**Set task 1**
In the risk factors excerpt, on what date was the Tax Cuts and Jobs Act signed into law?

If we are unable to negotiate satisfactory terms to continue existing or enter into additional collective bargaining agreements, we may experience an increased risk of labor disruptions and our results of operations and financial condition may suffer.
While we currently expect to negotiate continuations to the terms of these agreements, there can be no assurances that we will be able to obtain terms that are satisfactory to us or otherwise to reach agreement at all with the applicable parties. In addition, in the course of our business, we may also become subject to additional collective bargaining agreements. These agreements may be on terms that are less favorable than those under our current collective bargaining agreements. Increased exposure to collective bargaining agreements, whether on terms more or less favorable than our existing collective bargaining agreements, could adversely affect the operation of our business, including through increased labor expenses. While we intend to comply with all collective bargaining agreements to which we are subject, there can be no assurances that we will be able to do so and any noncompliance could subject us to disruptions in our operations and materially and adversely affect our results of operations and financial condition. For additional information see the discussion over the Company’s labor force subject to collective bargaining agreements under the caption Employees in Item 1 above.
12

Table of Contents

Significant changes in actual investment return on pension assets, discount rates, and other factors could affect our results of operations, equity and pension contributions in future periods.
Our results of operations may be positively or negatively affected by the amount of income or expense we record for our defined benefit pension plans. Accounting Principles Generally Accepted in the United States (“GAAP”) requires that we calculate income or expense for the plans using actuarial valuations. These valuations reflect assumptions about financial markets and other economic conditions, which may change based on changes in key economic indicators. The most significant assumptions we use to estimate pension income or expense are the discount rate and the expected long-term rate of return on plan assets. In addition, we are required to make an annual measurement of plan assets and liabilities, which may result in a significant change to equity. Although pension expense and pension funding contributions are not directly related, key economic factors that affect pension expense would also likely affect the amount of cash we would contribute to pension plans as required under the Employee Retirement Income Security Act of 1974, as amended.
Our business may be materially affected by changes to fiscal and tax policies that could adversely affect our results of operations and cash flows.
We operate globally and changes in tax laws could adversely affect our results. On December 22, 2017, the Tax Cuts and Jobs Act (the “Tax Reform Act”) was signed into law. The legislation, which became effective on January 1, 2018, significantly changed U.S. tax law by, among other things, lowering corporate income tax rates, implementing a dividends received deduction for dividends from foreign subsidiaries, imposing a repatriation tax on deemed repatriated earnings of foreign subsidiaries, a minimum tax on foreign earnings, limitations on deduction of business interest expense and limits on deducting compensation to certain executive officers. Additional tax regulations and interpretations of the Tax Reform Act have been, and continue to be, issued, some with retroactive application dates and some which materially impacted the Company. The Company understands that other U.S. taxpayers have or plan to challenge the constitutionality of a set of regulations that had a material impact on the Company. If the regulations were ruled unconstitutional, the Company could be favorably impacted. New or revised interpretations of the Tax Reform Act and state conformity with its provisions could have a material impact on the valuation allowance recorded on U.S. state net operating losses. Certain of these changes could have a negative or adverse impact on the operating results and cash flows of the Company. See Note 16 – Income Taxes in the Notes to the Consolidated Financial Statements included elsewhere in this Annual Report for further discussion on the impact from the Tax Reform Act.

(Rows of pointing data)

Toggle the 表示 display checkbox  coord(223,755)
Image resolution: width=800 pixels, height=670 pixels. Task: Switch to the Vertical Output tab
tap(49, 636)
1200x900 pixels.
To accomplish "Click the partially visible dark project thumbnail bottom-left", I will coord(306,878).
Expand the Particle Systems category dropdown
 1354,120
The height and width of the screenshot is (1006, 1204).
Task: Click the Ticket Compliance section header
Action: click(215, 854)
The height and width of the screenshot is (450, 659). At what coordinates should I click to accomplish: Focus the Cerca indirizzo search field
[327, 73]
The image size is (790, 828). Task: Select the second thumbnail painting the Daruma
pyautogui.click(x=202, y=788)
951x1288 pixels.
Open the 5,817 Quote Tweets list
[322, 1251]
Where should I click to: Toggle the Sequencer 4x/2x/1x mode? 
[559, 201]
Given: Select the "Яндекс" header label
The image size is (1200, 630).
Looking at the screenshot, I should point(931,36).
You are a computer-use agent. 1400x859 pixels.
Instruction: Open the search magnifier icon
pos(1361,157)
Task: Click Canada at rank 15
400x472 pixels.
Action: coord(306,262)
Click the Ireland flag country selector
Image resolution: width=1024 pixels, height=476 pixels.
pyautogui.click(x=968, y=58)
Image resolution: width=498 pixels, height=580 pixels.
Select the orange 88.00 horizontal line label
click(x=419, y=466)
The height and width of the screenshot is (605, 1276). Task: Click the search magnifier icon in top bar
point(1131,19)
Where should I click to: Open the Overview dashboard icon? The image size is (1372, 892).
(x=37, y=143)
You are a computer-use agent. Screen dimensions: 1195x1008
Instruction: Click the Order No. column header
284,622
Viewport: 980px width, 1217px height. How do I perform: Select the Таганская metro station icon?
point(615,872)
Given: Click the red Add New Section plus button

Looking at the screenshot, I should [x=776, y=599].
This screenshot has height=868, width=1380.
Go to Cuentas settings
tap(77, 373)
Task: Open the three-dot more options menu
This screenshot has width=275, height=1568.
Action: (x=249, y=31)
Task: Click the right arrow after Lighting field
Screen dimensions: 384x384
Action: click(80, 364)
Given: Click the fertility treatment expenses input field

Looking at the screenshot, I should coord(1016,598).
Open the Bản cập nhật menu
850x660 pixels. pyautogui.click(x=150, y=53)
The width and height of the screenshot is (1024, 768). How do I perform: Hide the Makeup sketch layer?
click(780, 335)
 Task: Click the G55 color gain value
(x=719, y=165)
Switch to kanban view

**Set task 2**
Convert the records, starting at the line containing "You are a computer-use agent. Screen" and ending at the line containing "tap(77, 373)", into a Markdown table with the columns Row and Line. Number each row and omit blank lines.

**Expected output 1**
December 22, 2017.

**Expected output 2**
| Row | Line |
|---|---|
| 1 | You are a computer-use agent. Screen dimensions: 1195x1008 |
| 2 | Instruction: Click the Order No. column header |
| 3 | 284,622 |
| 4 | Viewport: 980px width, 1217px height. How do I perform: Select the Таганская metro station icon? |
| 5 | point(615,872) |
| 6 | Given: Click the red Add New Section plus button |
| 7 | Looking at the screenshot, I should [x=776, y=599]. |
| 8 | This screenshot has height=868, width=1380. |
| 9 | Go to Cuentas settings |
| 10 | tap(77, 373) |